Cette branche des Tamigneaux est à Nivelles depuis 304 ans. Les entreprises Tamigneaux ont eu une longévité de 92 ans, à savoir :

  1. Ferdinand, de 1888 à 1906, 18 ans ;
  2. Firmin, de 1906 à 1938, 32 ans ;
  3. Les Entreprises Tamigneaux, 1938-1980, 42 ans.

Notes :

  1. La majorité était à 21 ans.
  2. Récit d’Odile Tamigniau, fille de François Tamigniau et de Laure Tamigneaux, petite fille de Ferdinand, née à Nivelles le 26 avril 1921.
  3. Elisa selon tous les actes officiels, mais on l’appelait toujours Célina.
  4. Article du Sillon belge du 15 octobre 1993
  5. Cf. page 32.
  6. L’auteur qui signe clipotia note que la situation doit rester provisoire, il manque d’issues en cas d’incendie. Il ajoute : “Il est temps qu’une ville comme la nôtre dispose d’une salle de fêtes convenable et que cette vieille bicoque rapiécée et rabistoquée, dont on rougit devant les étrangers, disparaisse au plus tôt”.
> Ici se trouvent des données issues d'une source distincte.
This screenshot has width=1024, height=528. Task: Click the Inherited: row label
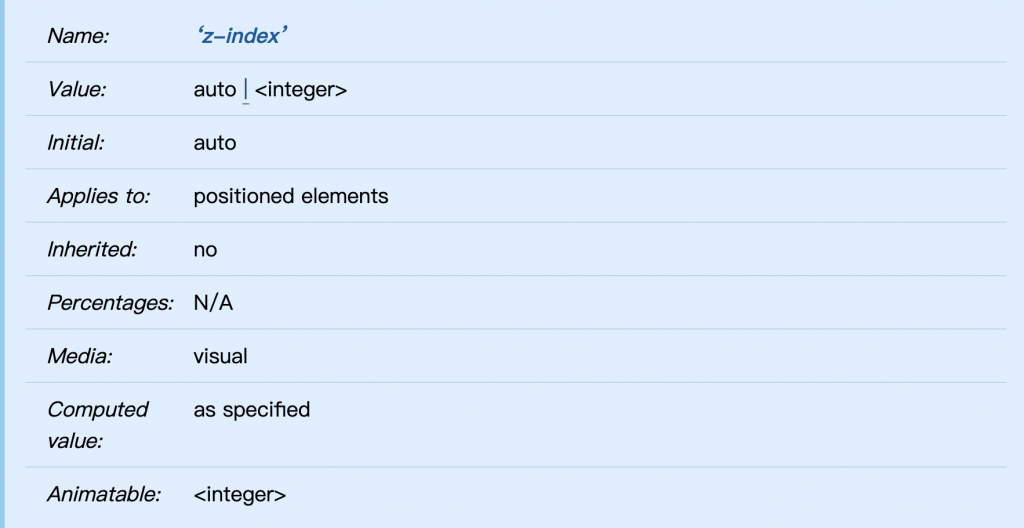[92, 249]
  7. Récit d’Odile Tamigniau. A propos des pierres du cimetière de Baulers : « j’en vois peu qui soient vigoureux comme lui ».
  8. Ferdinand Tamigneaux fêtait la Sainte Barbe au Café Sartiaux, puis, quand ce café a cessé, à d’autres endroits. Cette fête réunissait tout le bâtiment : les ouvriers maçons et autres de chez Tamigneaux, et aussi les plombiers, les menuisiers qui travaillaient en collaboration. Témoignage de Mariette Tamigneaux, fille de Firmin, en 1990.
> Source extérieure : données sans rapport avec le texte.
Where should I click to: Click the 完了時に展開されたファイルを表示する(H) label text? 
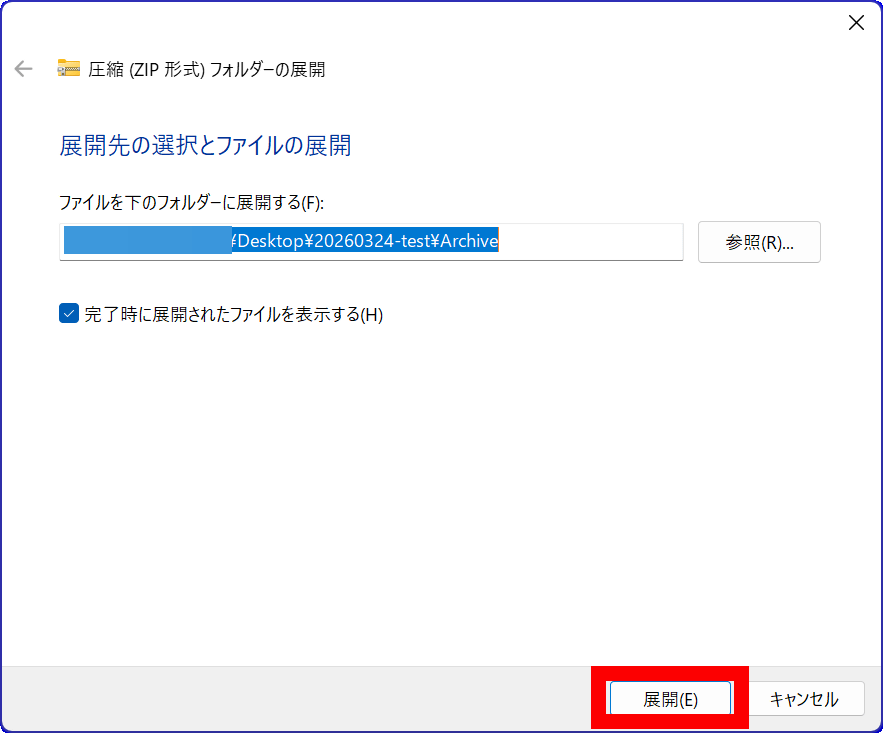pos(233,314)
  9. Sans doute avec son père …
  10. Pour cette partie et la suite, j’ai bénéficié de l’aide de Michel Tamigneaux, fils de Joseph, petit-fils de Firmin. Avec mes remerciements.
  11. ASAN XXVIII-XXIX, 2003, p. 434 ; voir aussi p. 440 sq, l’annexe 1, avec l’inauguration en 1909.
  12. ASAN XXVIII-XXIX, 2003, p. 423.
  13. SAN 30-31 page 55.
  14. Cf. Histoire des brasseries nivelloises, Jean Vandendries, p. 103. Les Allemands voulaient s’emparer du cuivre notamment celui des cuves des brasseries. Edmond Duvieusart ayant prévu le coup commanda à une chaudronnerie de Willebroek des cuves en fer qui lui furent rapidement fournies et placées par Firmin Tamigneaux et les siens. La nouvelle installation fut utilisée par l’ensemble des brasseurs nivellois sous l’étiquette de « Brasserie centrale ».
  15. Rif tout dju n° 555 de Novembre-décembre 2019, pages 29-32.
  16. Rif tout dju, n° 328, Numéro spécial, septembre 1990, Xavier Pierre DUSAUSOIT et Mariana BLANCO-RINCON, La libération et ses conséquences à Nivelles, page 10.